Former television anchor and evangelical singer Fabricio Alvarado Munoz is to face a center-left fiction writer in Costa Rica’s presidential election runoff, definitively ending decades of a two-party system in the Central American nation.
The Christian songwriter decisively won the first round on Sunday, but after failing to reach 40 percent of the votes, must compete in the runoff on April 1 against former government minister Carlos Alvarado Quesada, who was once a singer in a rock band.
The victory of the unrelated Alvarados reflects the growing influence of relative outsiders on politics in Latin America, where about two-thirds of the region’s population can choose new governments this year.

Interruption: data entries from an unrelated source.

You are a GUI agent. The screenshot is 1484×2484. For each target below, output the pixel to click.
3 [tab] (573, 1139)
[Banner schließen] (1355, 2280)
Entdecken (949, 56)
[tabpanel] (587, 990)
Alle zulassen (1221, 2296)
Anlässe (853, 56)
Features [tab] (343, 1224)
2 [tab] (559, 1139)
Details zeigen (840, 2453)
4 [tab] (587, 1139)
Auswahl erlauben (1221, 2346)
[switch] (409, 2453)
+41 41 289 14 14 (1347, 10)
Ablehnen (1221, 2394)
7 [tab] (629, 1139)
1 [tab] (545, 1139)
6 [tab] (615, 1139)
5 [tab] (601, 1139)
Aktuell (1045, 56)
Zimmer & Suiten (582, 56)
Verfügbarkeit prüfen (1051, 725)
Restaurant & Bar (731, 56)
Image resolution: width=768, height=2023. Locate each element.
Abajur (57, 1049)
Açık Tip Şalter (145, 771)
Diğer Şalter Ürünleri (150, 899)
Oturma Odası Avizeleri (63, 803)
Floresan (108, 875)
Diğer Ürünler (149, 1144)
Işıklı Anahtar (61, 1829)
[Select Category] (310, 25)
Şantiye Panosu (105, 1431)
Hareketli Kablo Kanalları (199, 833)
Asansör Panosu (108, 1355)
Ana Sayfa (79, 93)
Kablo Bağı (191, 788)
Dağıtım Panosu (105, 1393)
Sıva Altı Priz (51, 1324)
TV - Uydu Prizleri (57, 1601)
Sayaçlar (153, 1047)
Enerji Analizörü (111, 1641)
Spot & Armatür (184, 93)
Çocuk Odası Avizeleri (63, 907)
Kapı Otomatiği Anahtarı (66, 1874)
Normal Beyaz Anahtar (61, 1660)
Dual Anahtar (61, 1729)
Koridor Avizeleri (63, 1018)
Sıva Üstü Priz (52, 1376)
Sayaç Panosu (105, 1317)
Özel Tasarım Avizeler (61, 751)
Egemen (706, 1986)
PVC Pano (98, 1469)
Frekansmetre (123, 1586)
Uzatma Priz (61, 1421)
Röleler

“Costa Rica went to vote and the message was clear; it doesn’t want more of the same,” Alvarado Munoz, 43, said in a speech to supporters as the final results came in.
The shift has hastened the decline of a centrist two-party system that stretched back decades and led to the rise of Alvarado Munoz on a ticket of fiercely opposing gay marriage.
Neither of the candidates is from one of the two parties that have dominated politics since the mid-20th century, and they represent a widening of the right-left divide.
Alvarado Munoz, the telegenic author of Christian songs, such as Your Love is Everything, won 24.8 percent of the vote.
He was elected to the national assembly in 2014 as the only federal deputy for the National Restoration Party formed by Christians from another party.
The party opposes the progressive policies of Costa Rican President Luis Guillermo Solis, such as same-sex marriage, in vitro fertilization and sex education in schools.
“There’s nothing more progressive than defending life and family,” Alvarado Munoz said on Sunday.
Well known as a television news anchor before he turned more seriously to religion and politics, Alvarado Munoz shot to prominence during the campaign after denouncing a ruling by the Inter-American Court of Human Rights calling on Costa Rica to give civil marriage rights to same-sex couples.
His rival, Alvarado Quesada, 38, backs the court’s decision on same-sex couples.
Even though Costa Rica’s 3.3 million voters mostly describe themselves as conservative, he appears to have benefited by energizing voters worried by the strident tone of the campaign.
The former Procter & Gamble employee also tried to connect with young voters, highlighting his university rock band Dramatika and career as a writer. He has a master’s degree from Britain’s Sussex University, and his last novel was titled Brighton Season.
“The Costa Rica of the 21st century needs a government that knows how to advance with strength, love and happiness, the agenda of equality,” Alvarado Quesada said in a speech on Sunday evening.
He won 21.6 percent of the vote in the first round.